The problem with being a Tory is that one is committed to a morality which is kind of neo-Darwinism at it's worst. Their motto might well be Herbert Spenser's 'survival of the fittest' (with the corollary 'death to the weak'). Right-wing politics is embedded in a self-help morality in which success is a sign of hard work, determination and perseverance. In this world view success, especially in business or politics, is associated with moral fitness. Failure to succeed is, ergo, a moral failure. The poor are immoral in this world-view. Now the nasty party are quite capable of dressing their morality up as 'compassionate conservatism', but it is a wolf in sheep's clothing. The left have other problems, but they're not in power.

This is one of the reasons Tories are so reluctant to go after the rich even when they are dishonest. Somewhere deep inside the Tory believes that in order to become rich one must be fundamentally moral. With this kind of world view, they are loath to attack the ultra-rich and the corrupt bankers. It doesn't seem right to them, though they may not be capable of articulating why. Moral beliefs are often deeply held and experienced as emotions rather than concepts.

So the Tories, in order to appeal to their core voters, and to be seen to be representing the Tory values, need to be hard men. This is why so few women succeed. They don't do that kind of hard as well as men. To my mind this is very far from being a flaw. These hard men do a lot of damage with their rigidity and brittleness. They don't have any Dao, they don't flow and change very well. Hence they are conserve-atives - though what they seek to conserve is their own power. Everything else needs changing.

So faced with a crisis they don't really understand they're left with posturing and playing the hard man with the immoral (criminals, the disabled, the poor, people with a lot of children, etc). So something like the announcement today must be seized and inflated. While the rest of us look at 0.5% increase in GDP and say 'meh' the Tories are constitutionally and morally (by their code) obliged to make a big deal out of it and at the same time ignore any bad news, or at least blame it on someone else.

The trouble with all this is that it doesn't amount to intelligent public debate. The media, bless them, were mostly trained in the same kind of cockmamie economic paradigms and don't utilise the rhetoric of the heterodox economists to really tear the politicians to shreds. They sort of barrack from the sidelines, but you can tell they're just as confused as the politicians. They implicitly believe in the same kind of economic lies as the rest of the mainstream.  So we're still getting swamped in bullshit about deficit reduction and austerity, and the 'problem' of sovereign debt (there is no austerity as overall spending is up, and we don't have a sovereign debt problem). Still no one is talking about private sector debt which dwarfs public.
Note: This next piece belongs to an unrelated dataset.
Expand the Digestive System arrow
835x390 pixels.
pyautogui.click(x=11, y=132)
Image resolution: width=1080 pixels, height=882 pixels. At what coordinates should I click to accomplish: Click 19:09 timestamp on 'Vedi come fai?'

Personally I find it all profoundly depressing. When the news is all that and paedophilia I find myself just switching off. The appeals to our outrage, fear, and appetites leave us intellectually impoverished. The government clearly lost the ability to think years ago. New Labour were no better, and I have no confidence in post-New Labour-Labour being very much different. The LibDems have just massively disappointed everyone - which is a shame because Vince Cable did call the overload of consumer credit in 2006. He missed the scale of finance and business sector debt, but give him his due.
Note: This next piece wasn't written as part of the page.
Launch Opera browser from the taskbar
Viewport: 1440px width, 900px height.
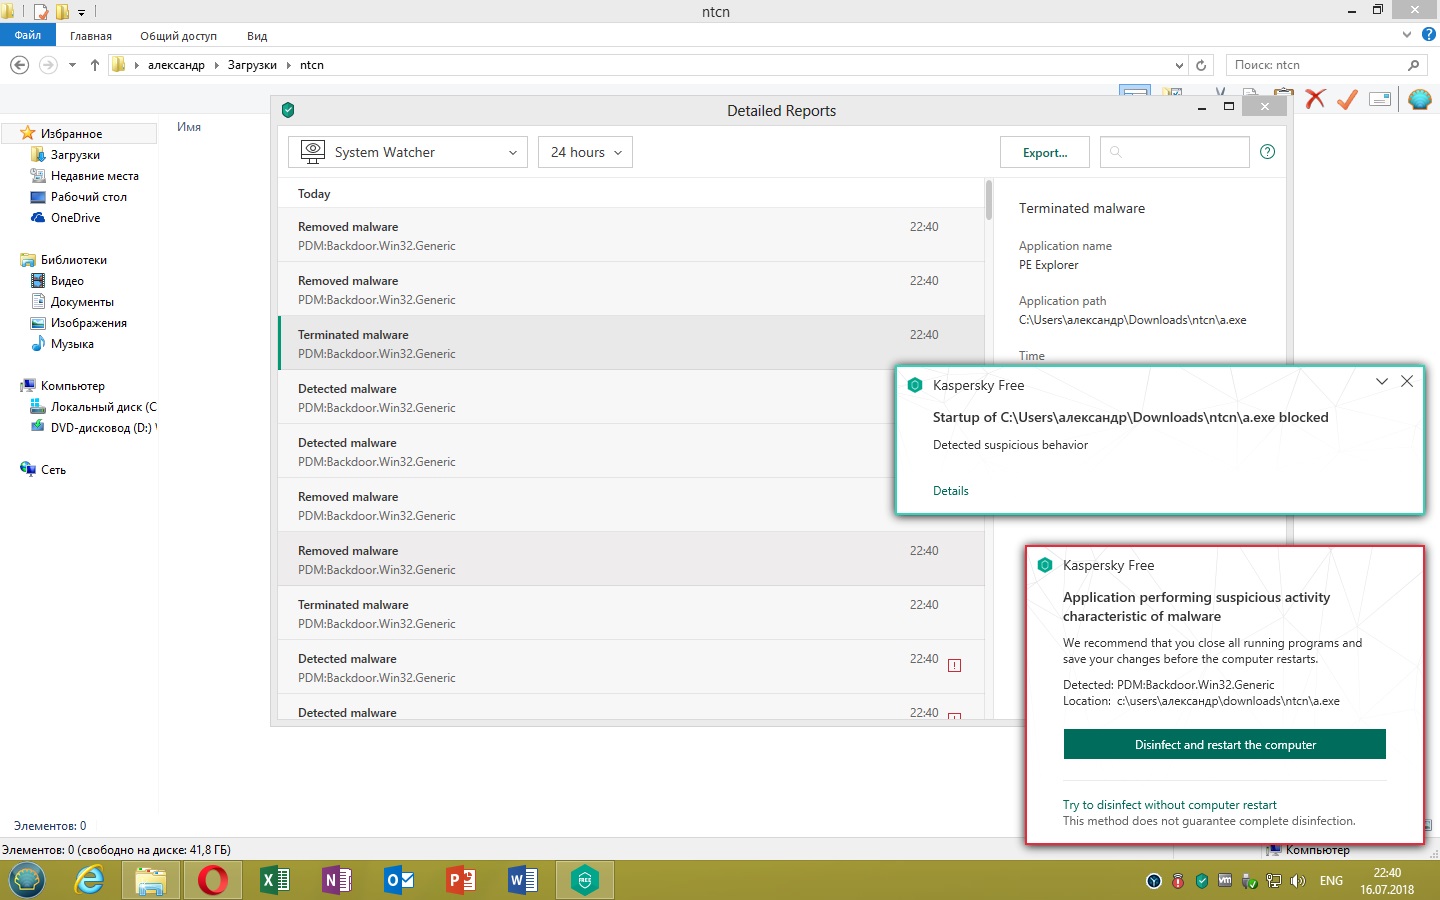point(212,880)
So yes the government take this tiny isolated positive result (with an unknown margin of error) as confirmation of all their economic policies. But this is instinctual. It represents the first stage of a devolution away from rationality and humanity. In Buddhist terms the government is now in the animal realm where emotions and instinct overwhelm any semblance of intellect.  Politicians are no longer full members of the human race because they deny their human faculties, they deliberately operate at less than their human potential. They're not quite farmyard animals yet, but something is definitely amiss. The same thing is evidently happening in the USA.

I see a dystopian apocalyptic future for us. My plan if things turn to custard is to join a monastery and try to preserve books and learning. It worked in the last dark ages.

24 Oct 2012

IMF and Austerity

Ann Pettifor explains the IMF's u-turn on austerity in the Huffington Post.

16 Oct 2012

Lord Turner for BoE?

Head of the Financial Services Authority Lord Turner calls for 'unconventional' economic policies. In particular I note:
The financial crisis of 2008 was "not a bolt from the blue," he said.
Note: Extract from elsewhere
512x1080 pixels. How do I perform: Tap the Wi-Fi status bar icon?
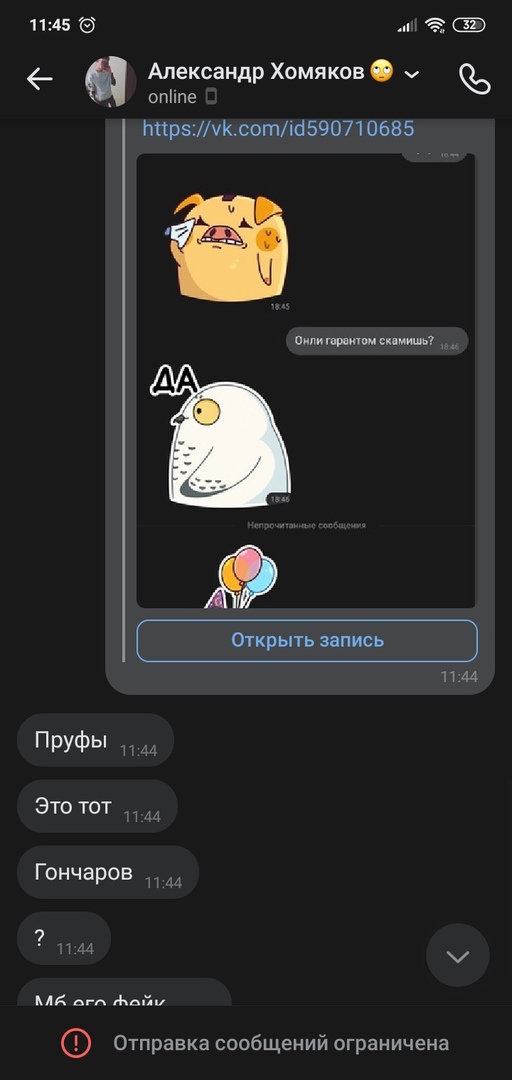tap(436, 25)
"It arose from poor supervision, from bad rules and structures, from dangerous cultures - and the errors were made by regulators, economists, central bankers and public policy makers, as well as bankers themselves."

He said the amount of capital held by banks as a buffer to protect against any potential crisis was a "small fraction of safe levels".
I'm not sure that I agree that good work has been done on this problem, but at least he's mentioning private debt and is talking about the actual problems that we faced. I take this problem to be the removal of regulations put in place after the Great Depression to limit the amount of credit the finance sector could create.

Deregulation is one hallmarks of free market economics. The idea was that the less the government could interfere in the markets the fairer they would be. In reality it has created massive instability and a sustained transfer of wealth from poor to rich - trickle up economics.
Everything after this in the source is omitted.